Well, guess who showed up in my room the next day? First the nurse came in, followed by my short pal plus a new guy in a very elegant suit. He introduced himself as the Libyan ambassador. He was delighted to meet me. He was ready to do anything to promote my health and happiness. “Is there some food you would like? Some reading materials? Anything at all? You have only to say” This was beyond strange. Until recently, US citizens weren’t even allowed into the frighteningly elegant Hotel Libya, an imposing edifice paid for by Colonel al-Qaddafi himself. (For your entertainment, here’s a quote from one of the Great Man’s speeches: " Now, America is stepping all over the world with its shoes. It is not afraid or ashamed and has no conscience. It scares everyone, and they fire missiles while they are drunk, and it sets the price of bread in the world. It orders the World Bank and the IMF to set the price of bread in Jordan. It tells them to raise it by 300 percent, and that happens.[passage omitted: more on US dominance over world economy]” I like the bit about the shoes. Question: Would it be better or worse if we stepped on the world barefoot?)

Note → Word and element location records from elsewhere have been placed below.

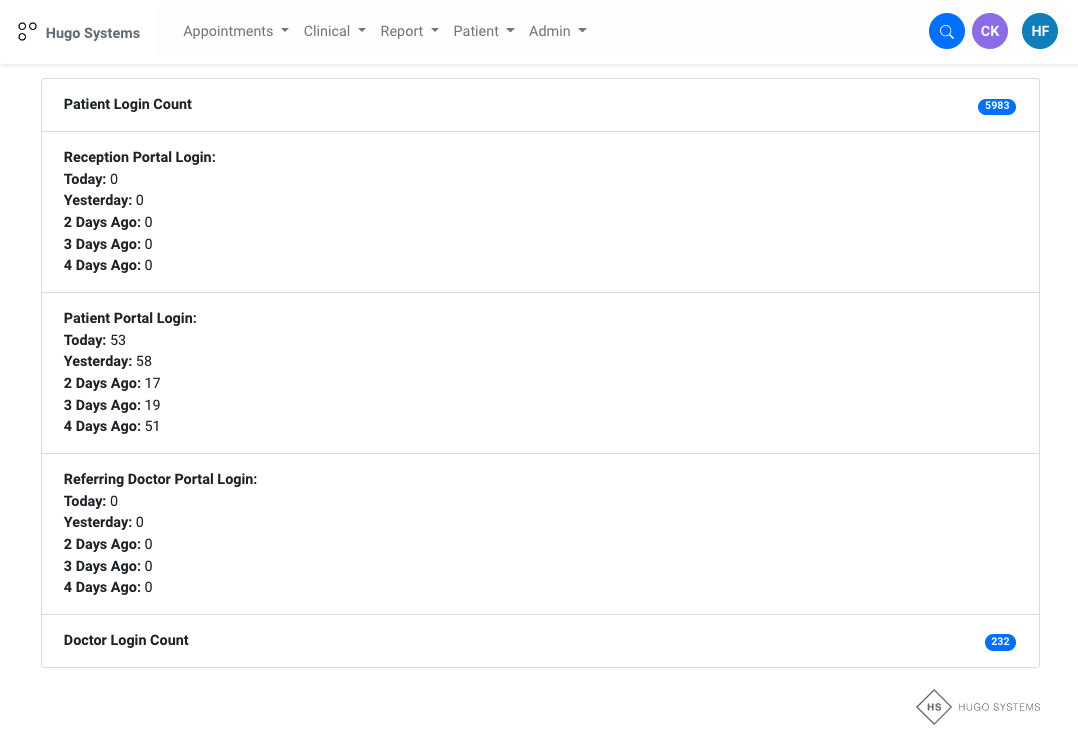Open the HF profile avatar

[x=1039, y=31]
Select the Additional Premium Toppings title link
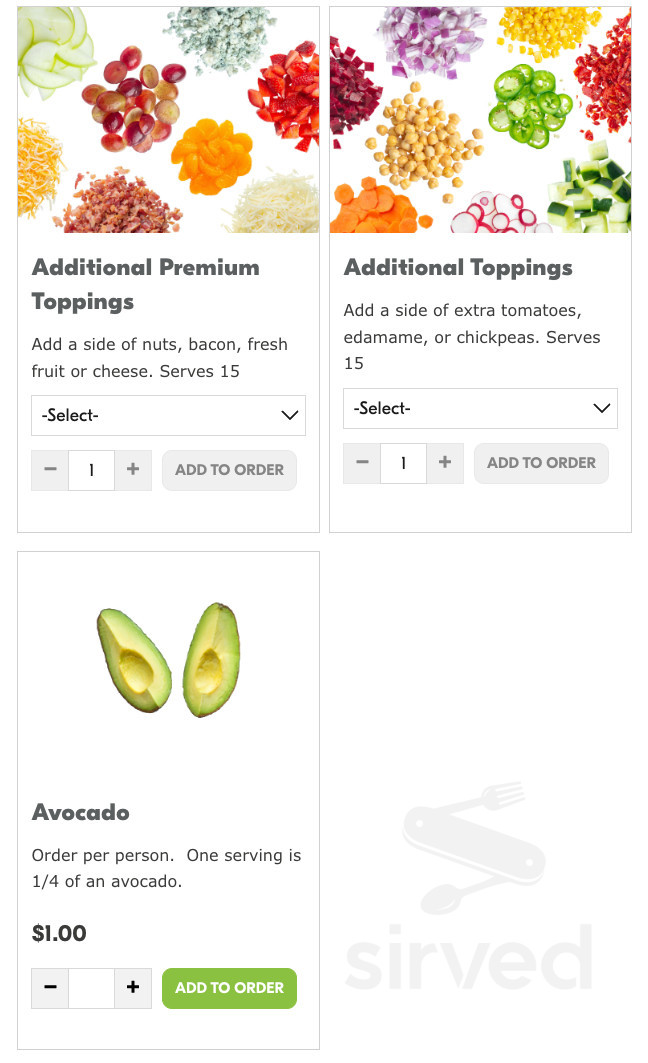The image size is (648, 1063). 146,284
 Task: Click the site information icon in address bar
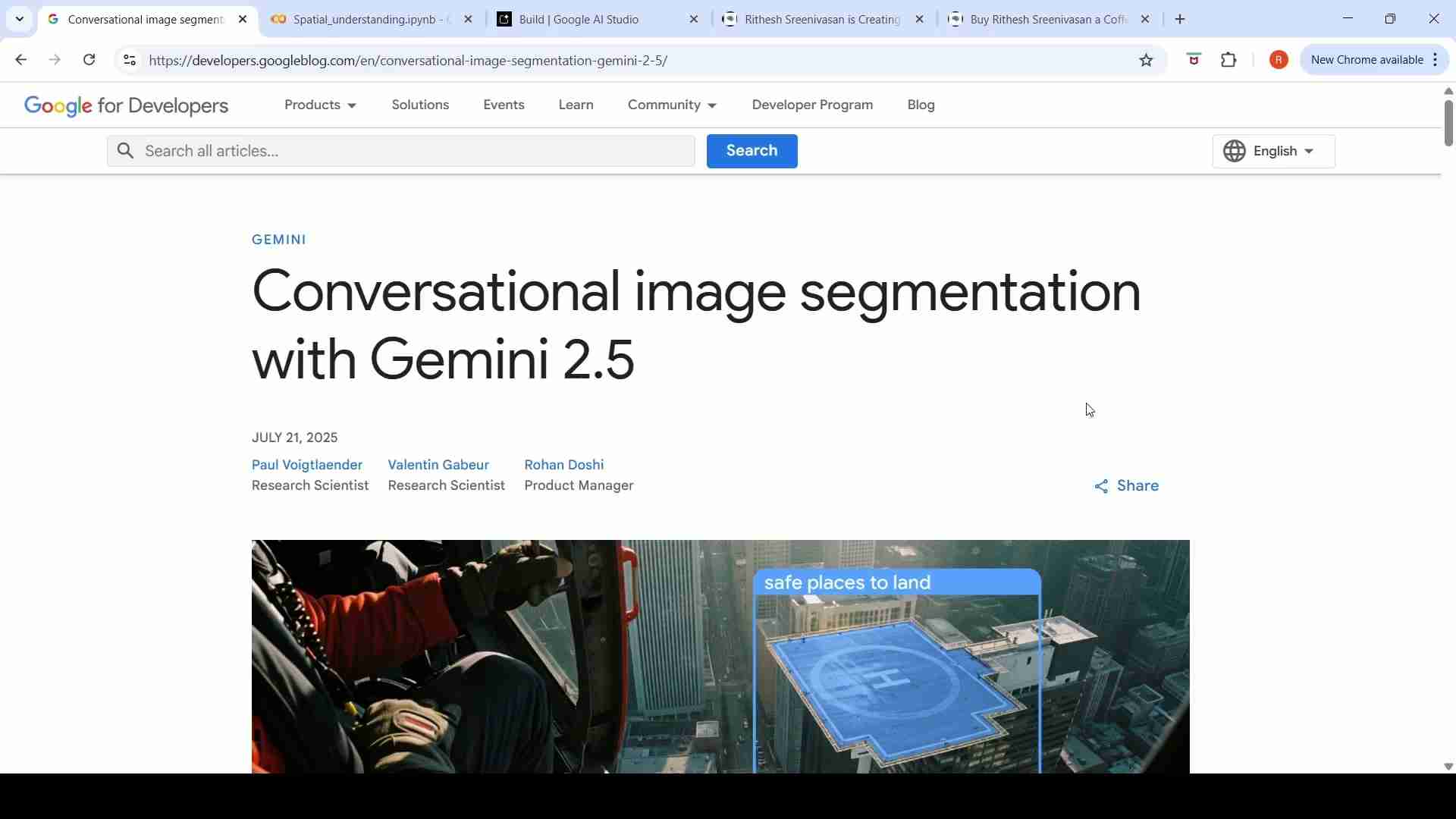tap(129, 60)
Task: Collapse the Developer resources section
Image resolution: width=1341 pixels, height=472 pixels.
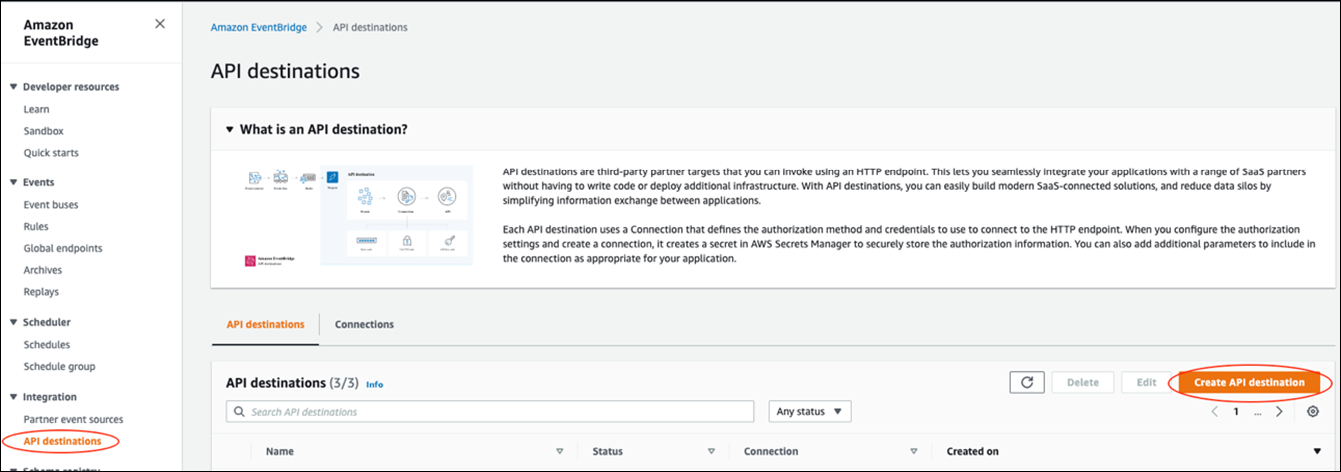Action: (13, 87)
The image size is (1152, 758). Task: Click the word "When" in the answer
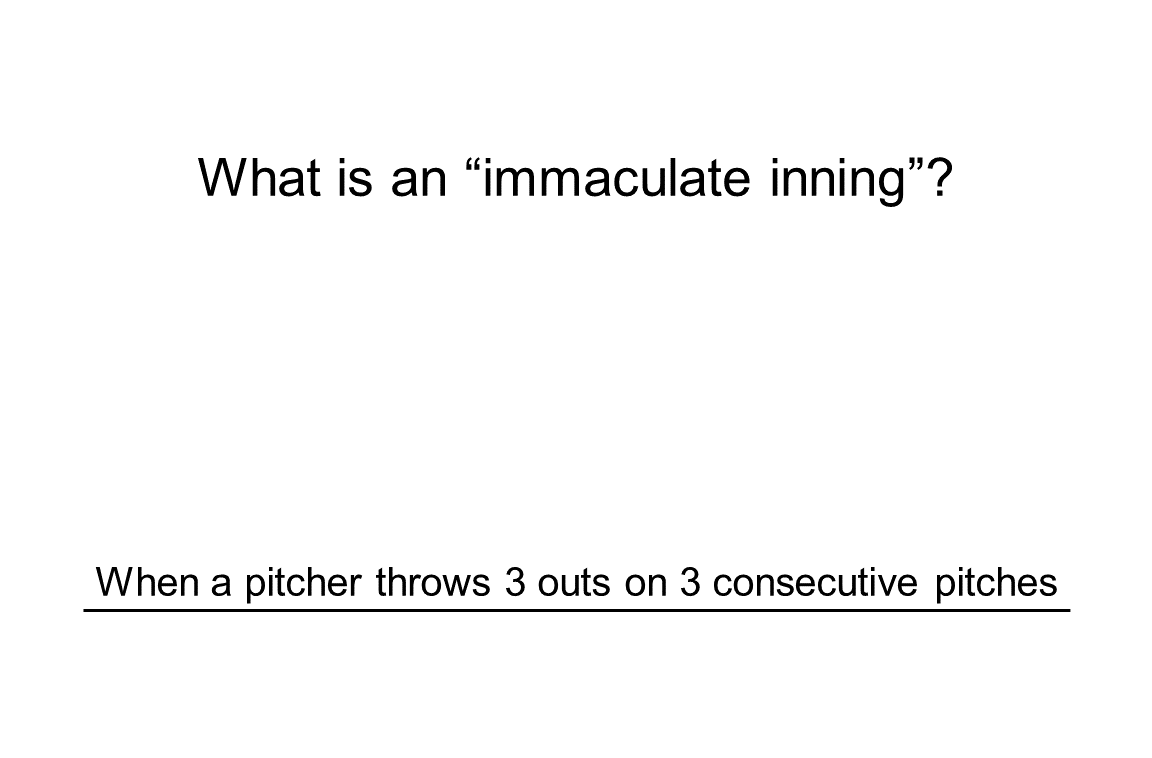coord(148,582)
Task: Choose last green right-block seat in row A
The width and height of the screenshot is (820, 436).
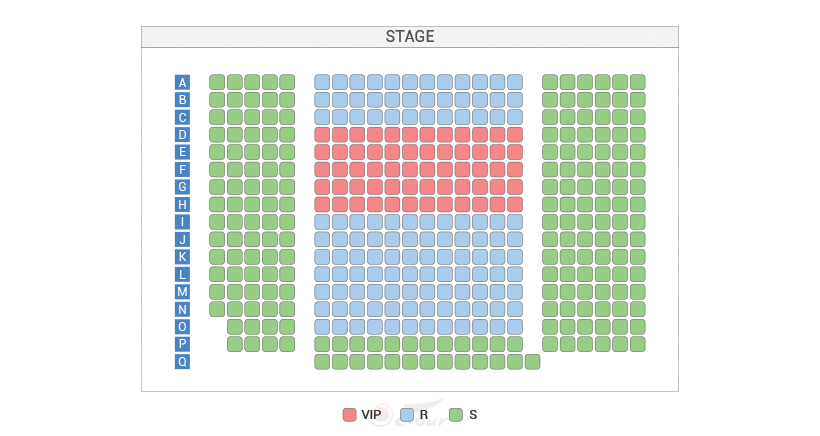Action: (637, 82)
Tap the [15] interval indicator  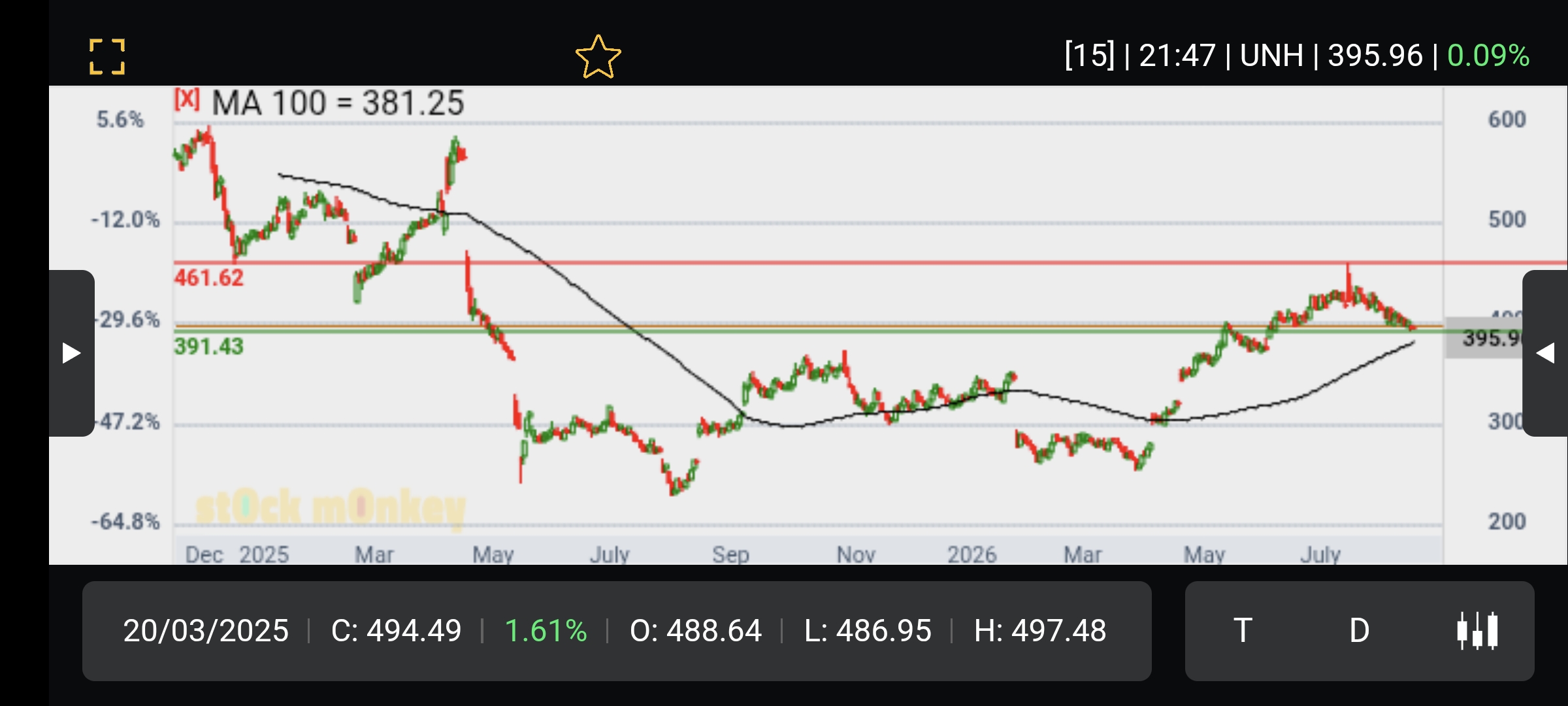[1089, 56]
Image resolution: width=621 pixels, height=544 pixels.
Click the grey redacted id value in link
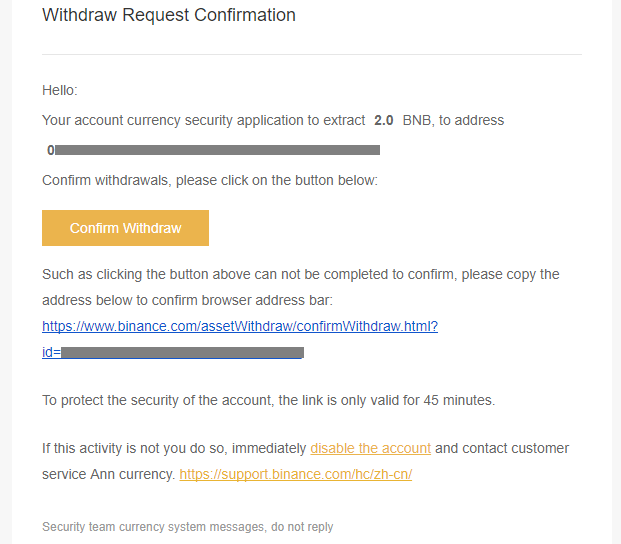tap(183, 352)
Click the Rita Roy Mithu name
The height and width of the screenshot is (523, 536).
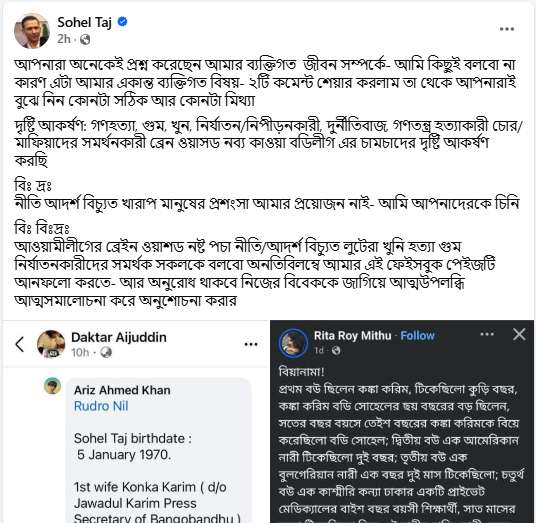click(352, 336)
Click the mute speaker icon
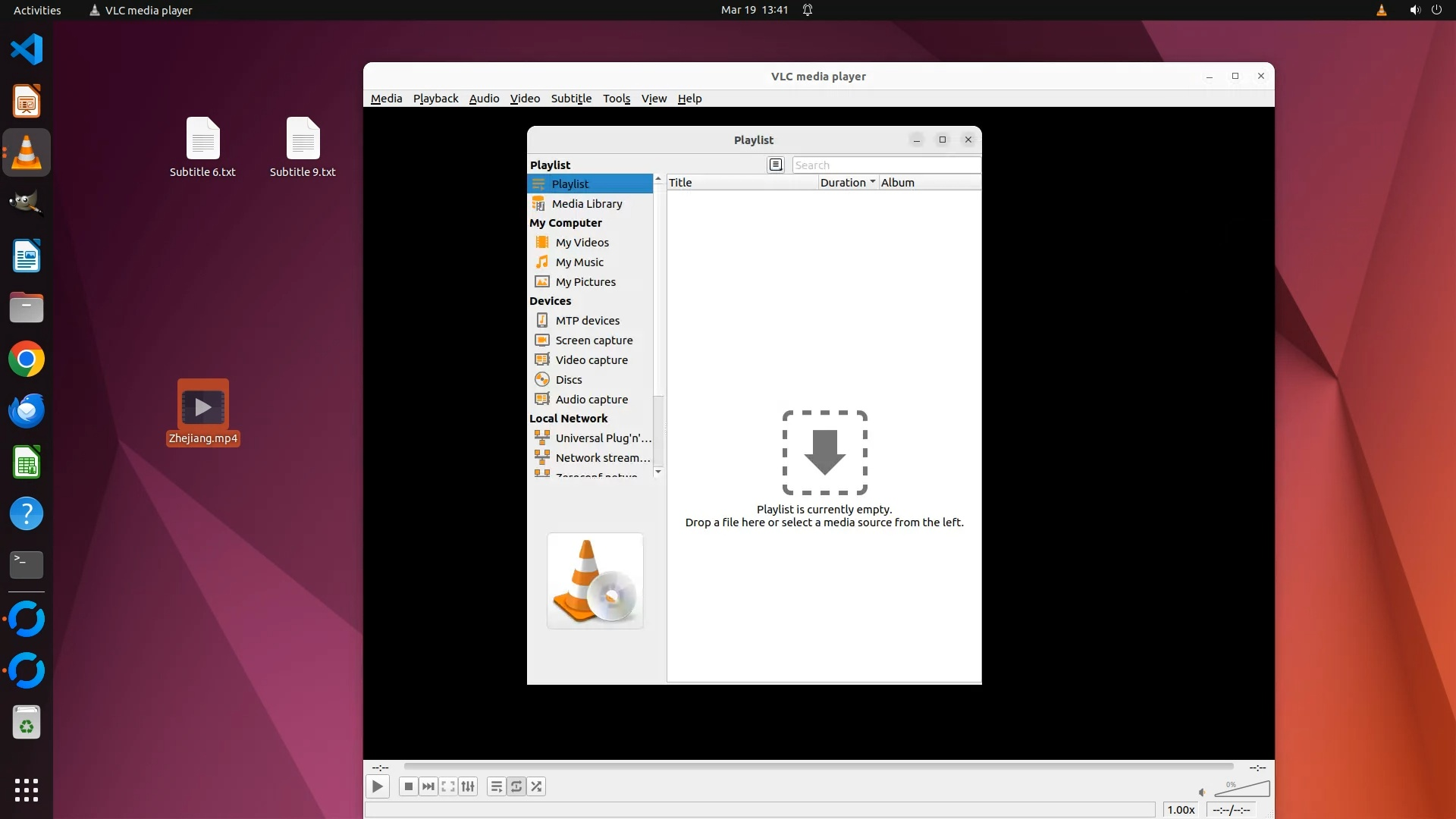Image resolution: width=1456 pixels, height=819 pixels. pyautogui.click(x=1202, y=792)
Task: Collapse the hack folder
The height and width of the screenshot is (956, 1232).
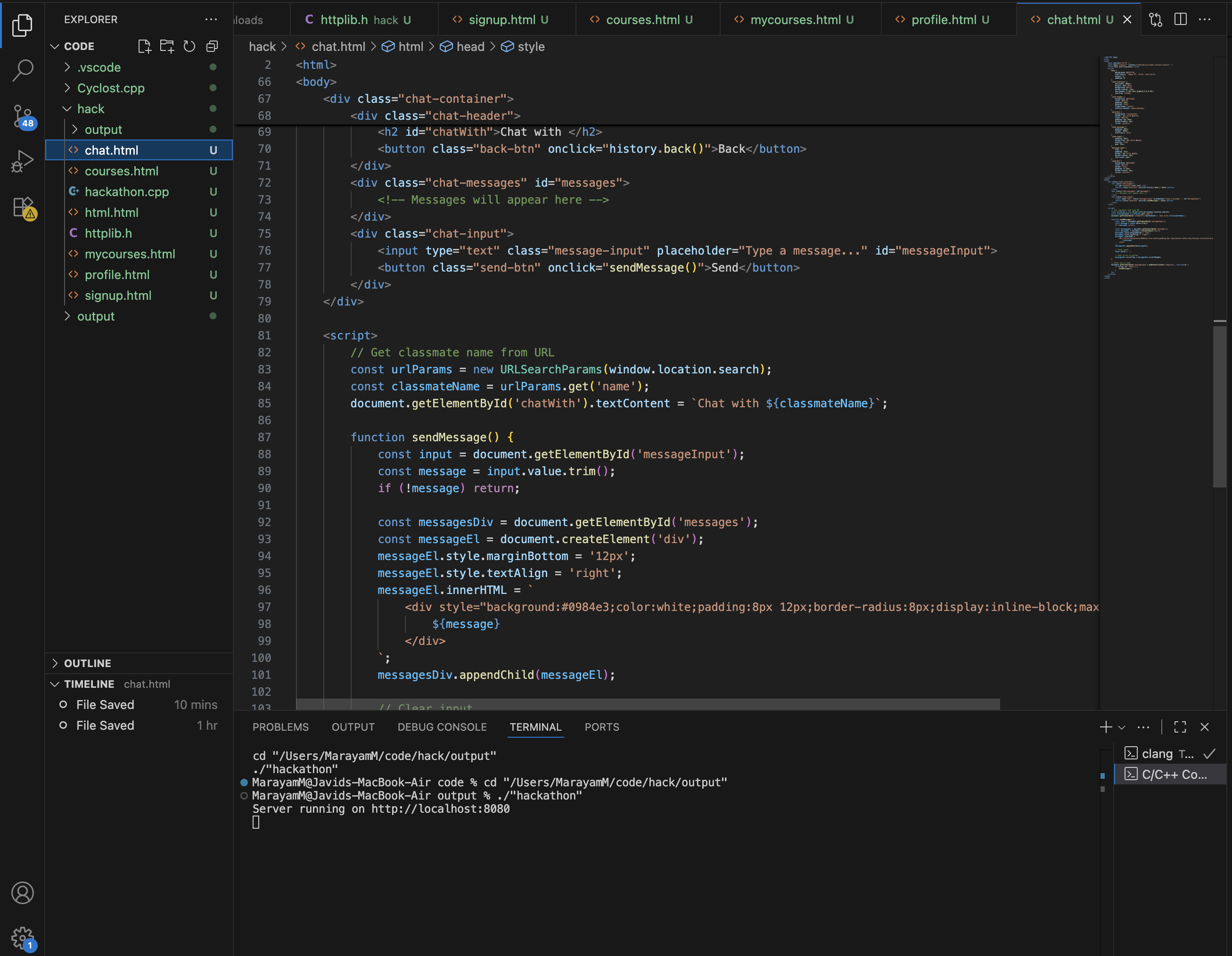Action: (x=91, y=108)
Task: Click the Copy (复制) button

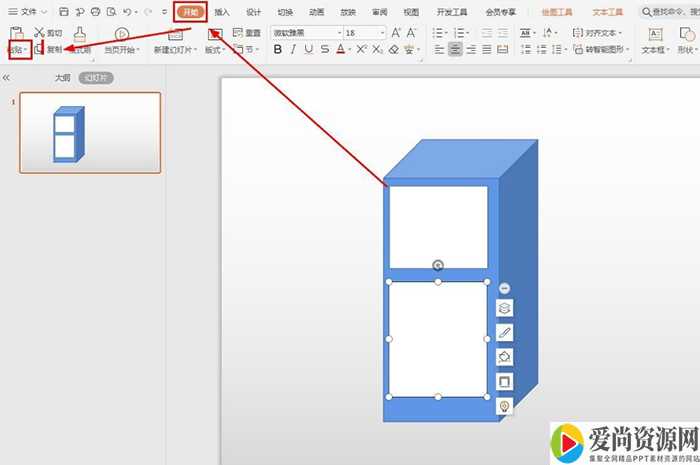Action: 48,49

I vaguely wondered if the Ambassador had mistaken me for one of his compatriots in distress. “Do I look Libyan when I’m sick?” I thought to myself. Or maybe I look Swedish. Everybody likes Swedes.
“No, I’m fine. Thank you so much. My husband will be here soon with everything I need.”
They finally left and I had the presence of mind to tell the nurse to PLEASE quit bringing random people into my room.
As I got better, I thought more about my visitors. I became convinced that my Libyan friends had thought that I was a friendless, elderly lady that had been left alone to fend for herself in a foreign hospital. Have I mentioned that getting malaria and typhoid makes you look really hideous? ( Just yesterday I had a visitor here at home who said to me, and I quote: “Oh my! You look terrible!” )
When I told JP my strange story, though, he was convinced that the gentlemen had been smitten by my charms. Only a man who truly loves me could think such a thing. He also pointed out that it was a shame that I hadn’t mentioned to the Ambassador that we could really use a new car. Sadly, I was drugged out of my mind and not thinking very fast. I also have to admit that, charming as my dear spouse may find me, I think the most I could have gotten out of the deal was probably a slightly-used copy of Paris Match.